→ What to work on
Return every line of the data below, exactly.

→ Data extracted from a collection
····················
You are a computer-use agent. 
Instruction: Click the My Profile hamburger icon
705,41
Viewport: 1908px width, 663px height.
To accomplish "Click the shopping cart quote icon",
····················
→ Solution below
You are a computer-use agent. 
Instruction: Click the My Profile hamburger icon
705,41
Viewport: 1908px width, 663px height.
To accomplish "Click the shopping cart quote icon",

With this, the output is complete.